Have you fixed it yet?

Hi @Musiyda,

Are you also experiencing this issue?

This is an interesting one because as far as we can tell, no amount of LDAP breakage/dysfunction should cause this behavior for the interface. I have to wonder if something else happened at the same time as some LDAP configuration. Yes the logs posted say that XI can't reach the LDAP server but that doesn't break the interface.

I also see ModSecurity in the logs, which is something we definitely know has the potential to break parts of the interface, but not the whole interface/login page. ModSecurity basically protects form inputs, and while there are "forms" on the login page, for one we've tested ModSecurity on the login page and haven't had problems, and for two it only does its work after you've put input into forms, so it wouldn't prevent the interface entirely.

Interestingly the ModSecurity setting can be changed from the command line, but there isn't a way to change the LDAP setting from the command line.

In any case, we are awaiting more info from the original poster. A lot of times when we don't get info back it is because the original poster solved the issue either with our help or on their own, and then abandon the post (or go on vacation, or whatever).

Aaron

Hey guys ,
i´m neither dead nor in vacation

I was working on other projects.

I´ve tried the pings, telnet and have observed the route , everything is working fine and I still can´t reach the website.

I´ve also restarted the server several times , have checked the enabled sites and so on.

Everything looks good.

Actually i´ve also contacted the nagios support but they seem helpless too.

Paralelly i´m waiting for reply from a colleague who is familiar with apache systems on linux systems.

I will definetely inform you if we found the problem.

If you got new ideas , i´m waiting for your responses too.

Thank you all

Disable ldap til you figure out why the ID is wrong?

https://lx-nagios-xi-01.ABCDEF.local/nagiosxi/login.php
[Thu Nov 21 11:11:55.789070 2024] [ssl:warn] [pid 1544] AH01909: 127.0.1.1:443:0 server certificate does NOT include an ID which matches the server name

Not LDAP , but LDAPS , yes.

It was the only thing i´ve changed on the WEB GUI before this problem began.
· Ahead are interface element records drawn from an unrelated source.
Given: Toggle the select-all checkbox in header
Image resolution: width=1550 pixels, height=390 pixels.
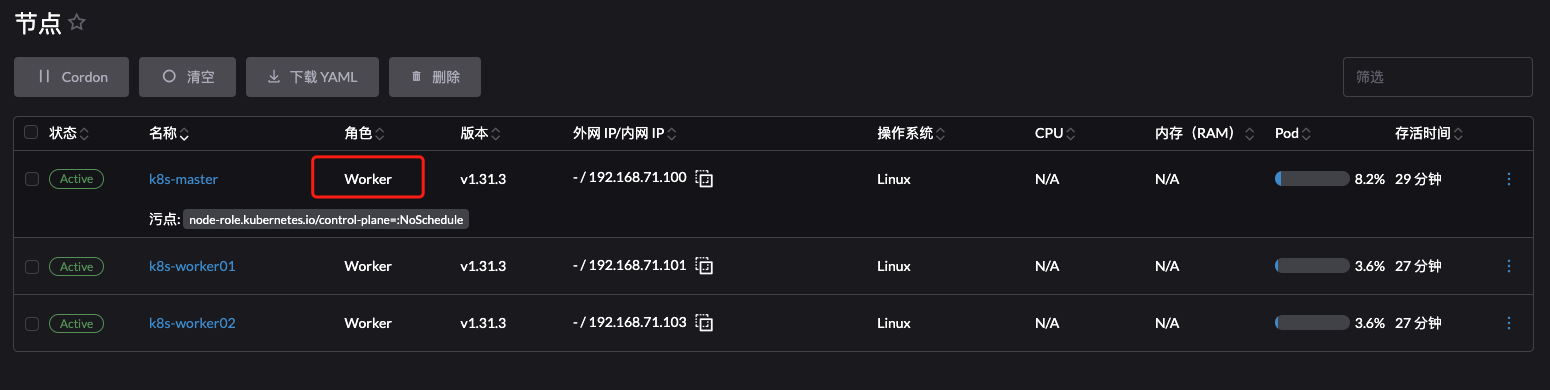Looking at the screenshot, I should coord(31,132).
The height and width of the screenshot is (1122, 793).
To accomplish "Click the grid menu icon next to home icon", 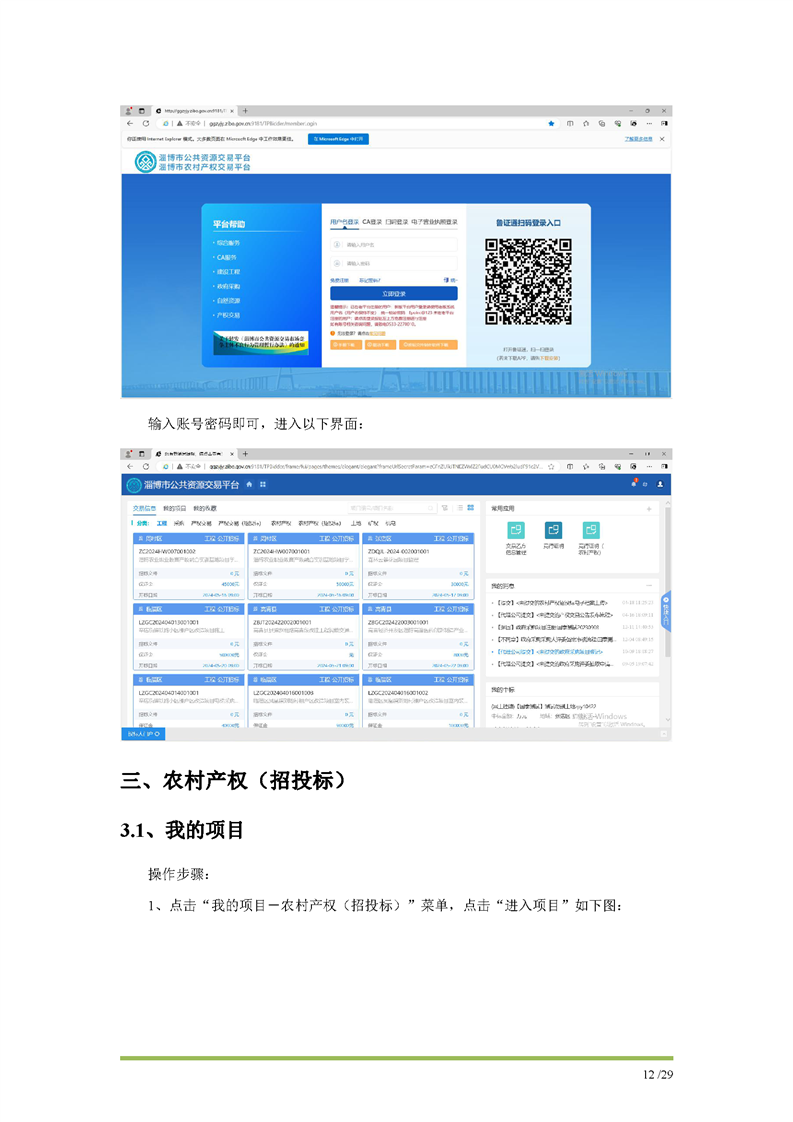I will pyautogui.click(x=263, y=485).
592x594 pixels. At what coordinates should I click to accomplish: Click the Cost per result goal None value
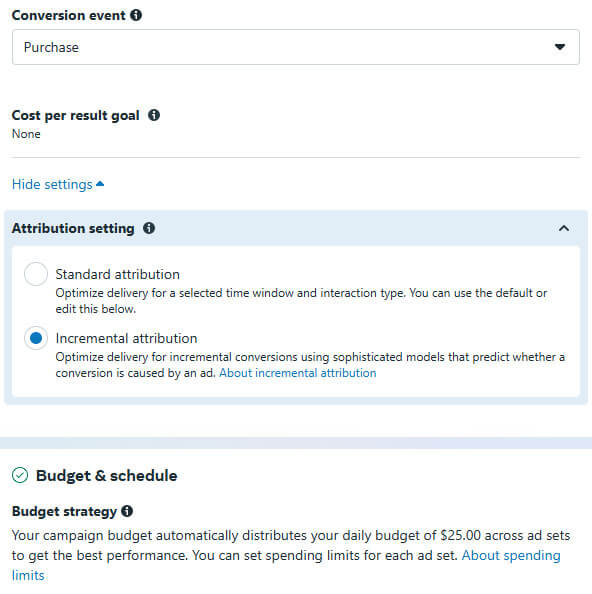pos(26,134)
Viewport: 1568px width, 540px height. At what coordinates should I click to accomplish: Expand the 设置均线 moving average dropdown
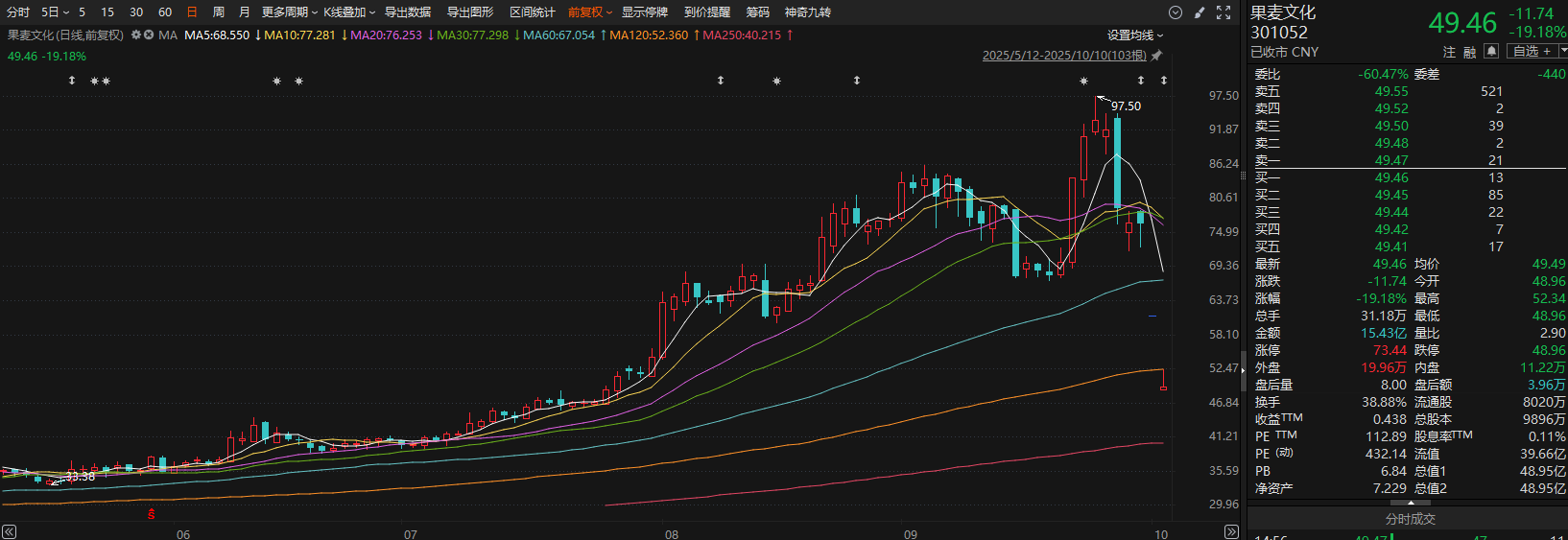[x=1135, y=35]
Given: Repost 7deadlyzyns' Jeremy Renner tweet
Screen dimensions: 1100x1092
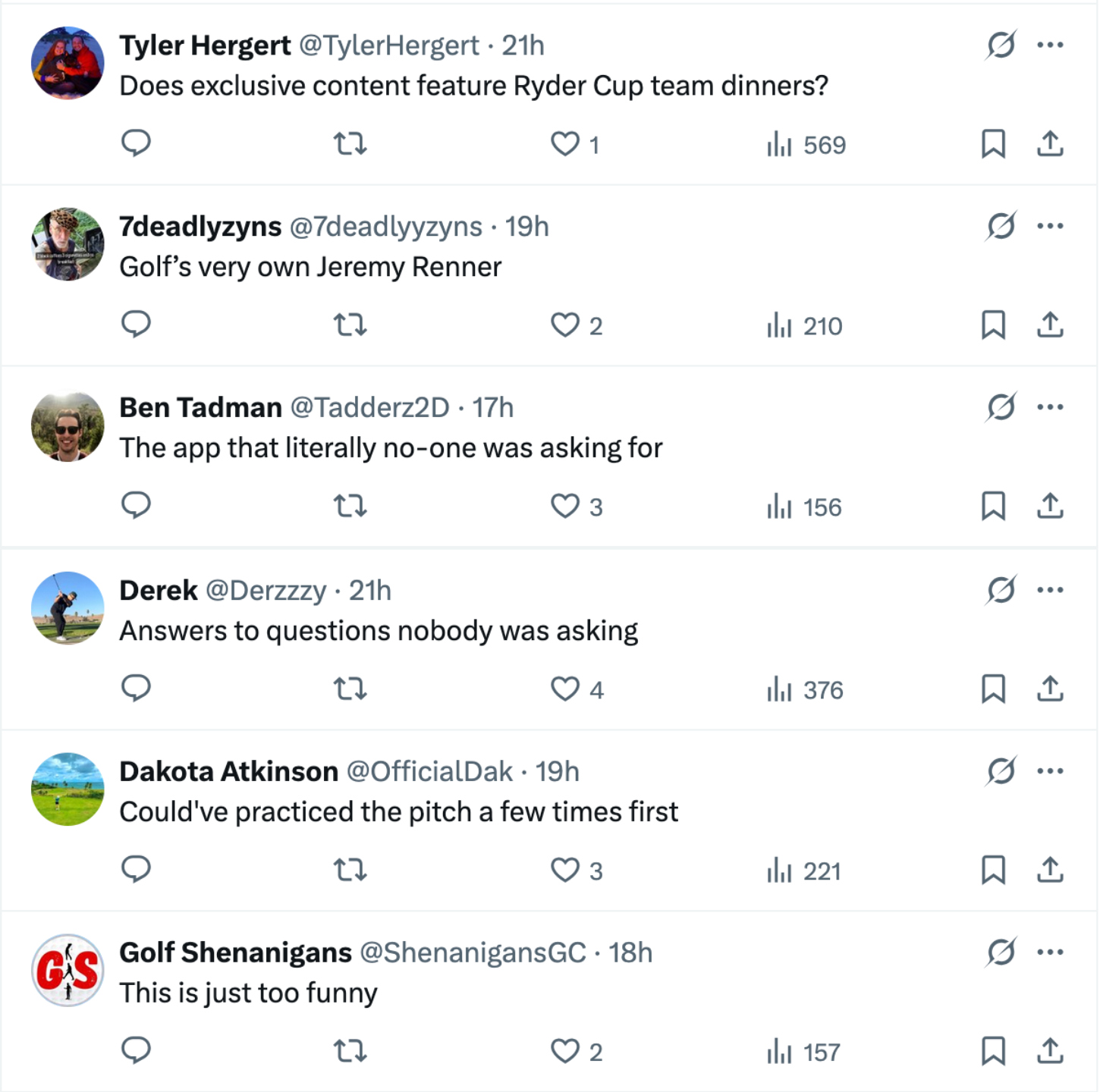Looking at the screenshot, I should [350, 325].
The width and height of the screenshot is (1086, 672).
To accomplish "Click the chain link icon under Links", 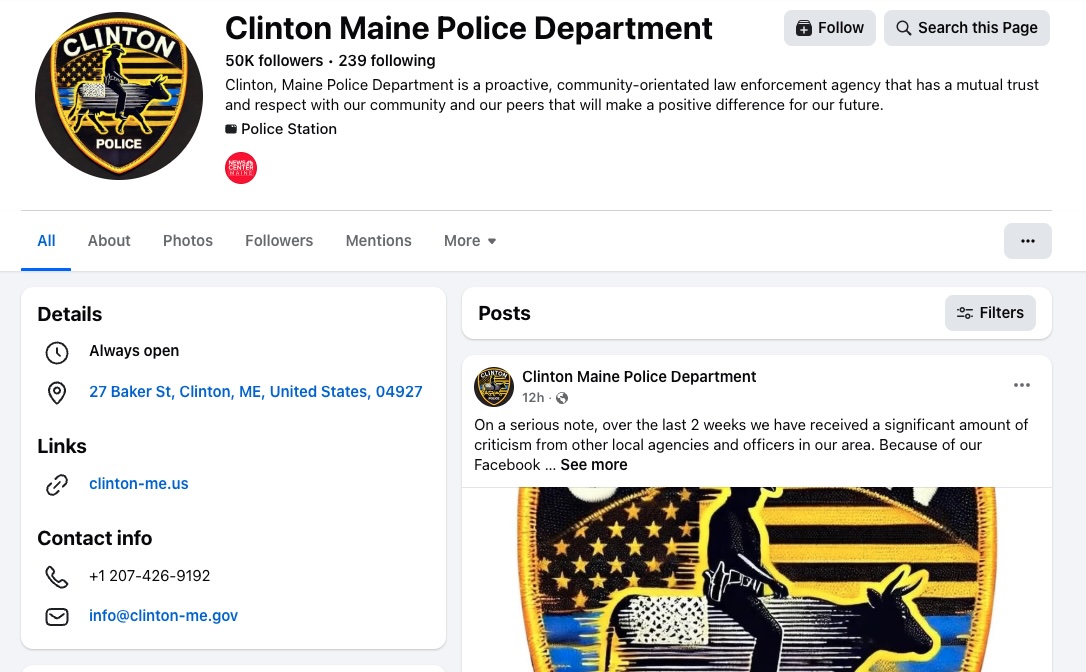I will pos(57,485).
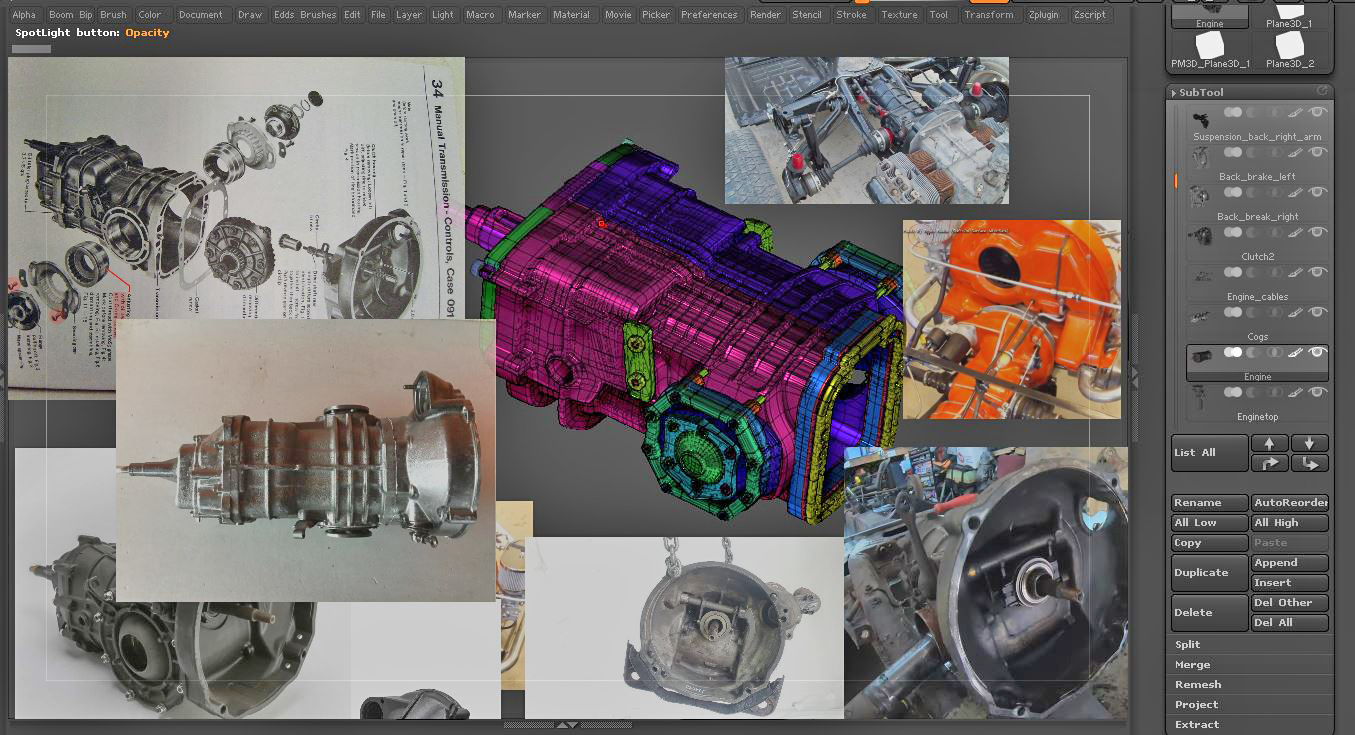The image size is (1355, 735).
Task: Click the brush icon on Engine_cables subtool
Action: (1295, 273)
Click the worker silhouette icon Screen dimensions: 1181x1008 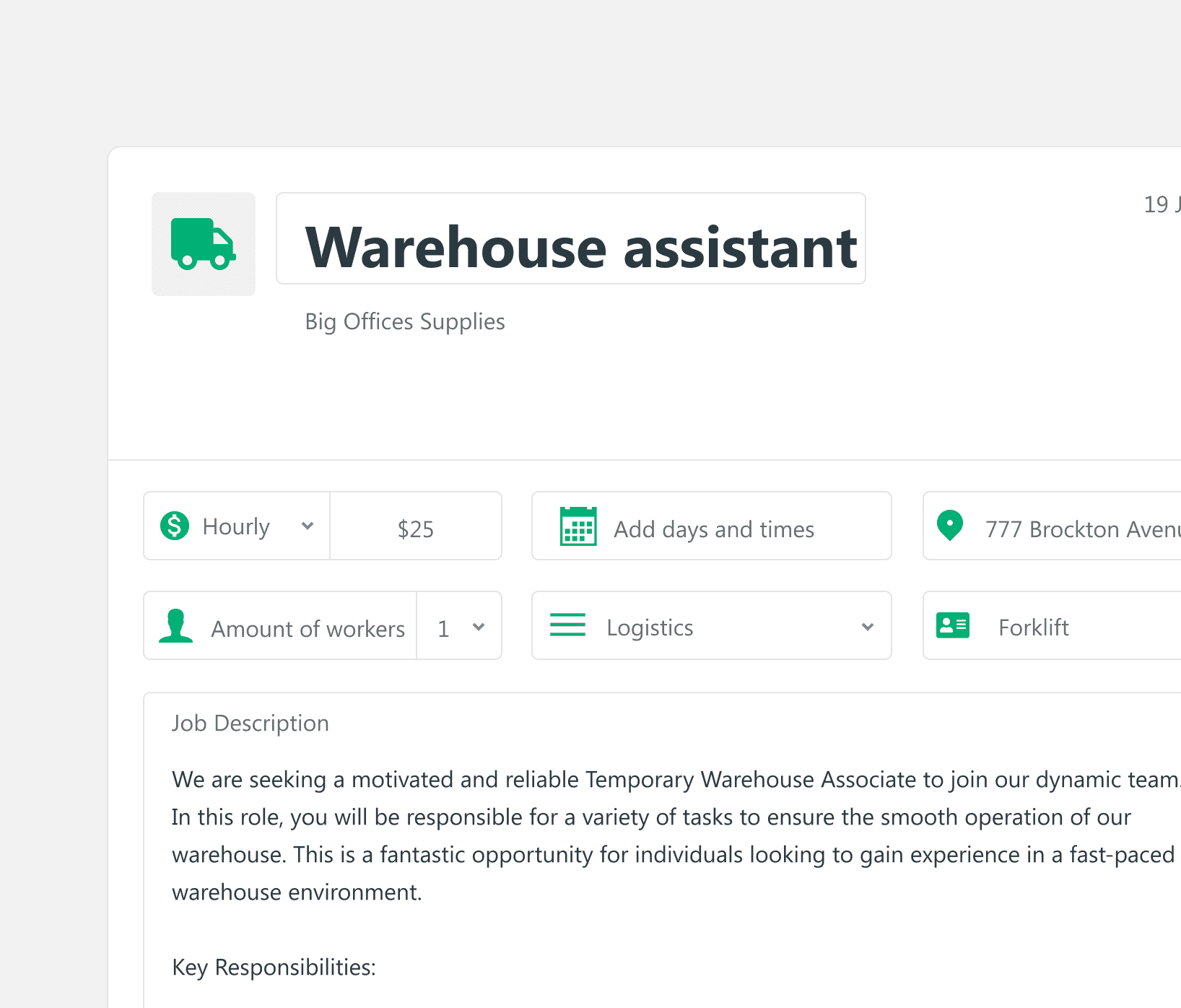175,626
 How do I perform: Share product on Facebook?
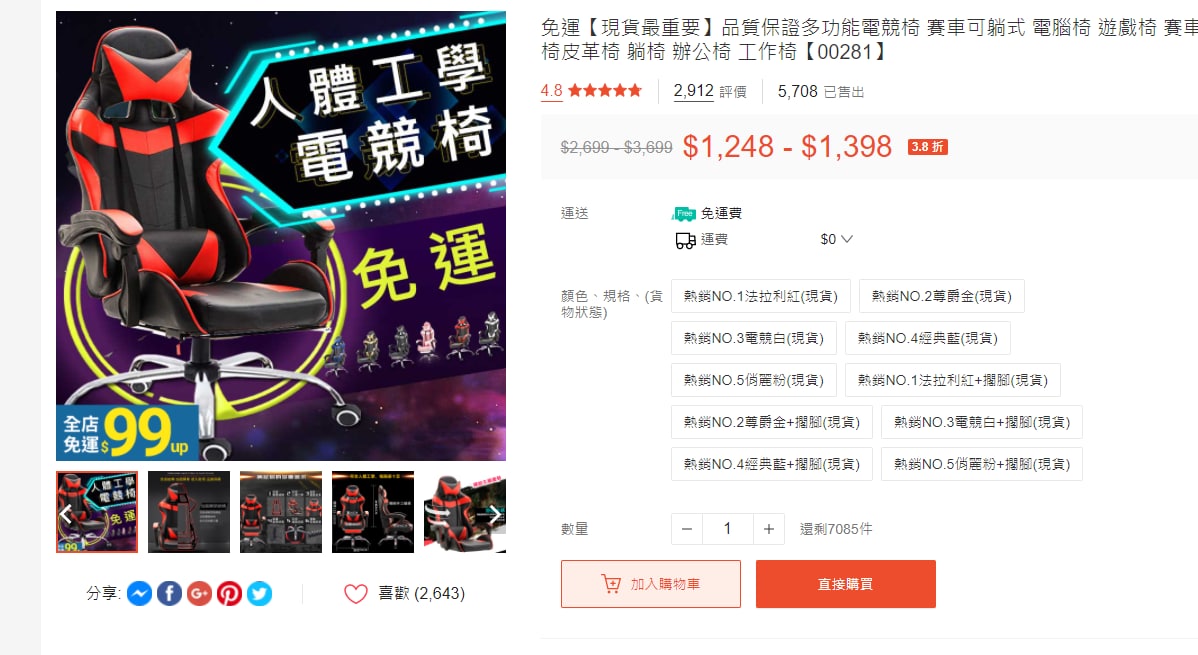[170, 593]
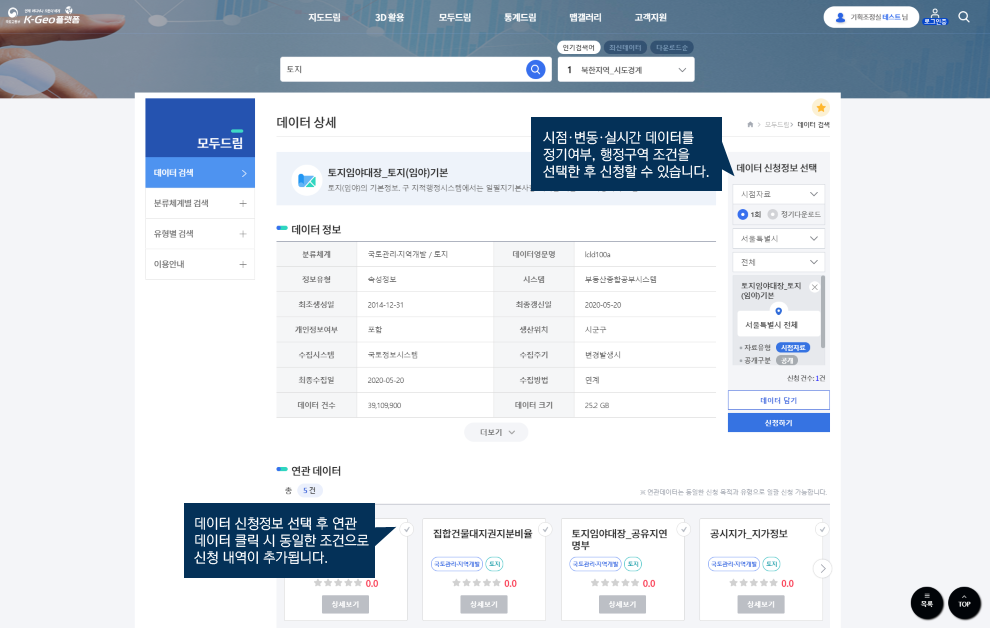Click the 신청하기 button
This screenshot has width=990, height=628.
click(x=778, y=423)
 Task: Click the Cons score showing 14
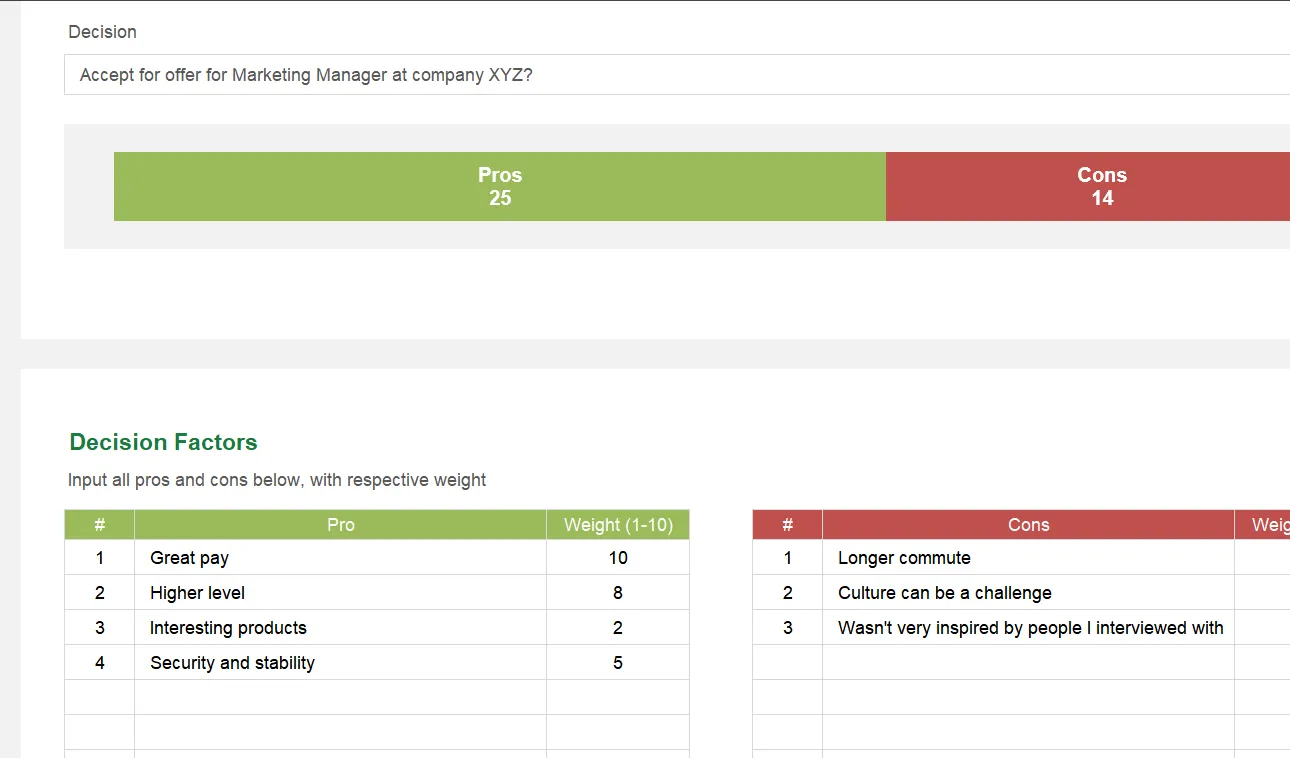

Before i´ve activated LDAPS , i´ve uploaded our wild card certificate and have filled the required entries ( Dc-Name etc. ).

The nagios support is also speechless and cannot help me actually.

I will keep you up to date , if i get more infos.

Make sure the firewall is still allowing port 80 and 443 through the firewall.

Here is an example on enabling both http and https services:
Restart firewalld to ensure the changes are loaded.

If that does not work, see if you can access the XI server using the IP address.

Thank You.

THAT WAS A GAME CHANGER !

I´ve made a lot of pings from each directions , but i´ve forgotten that ping is running through ICMP and is using a different port.

After doing your workaround , i can reach the Web GUI again.

THANK YOU VERY MUCH !

Now I will work on our LDAPS connection in a new thread.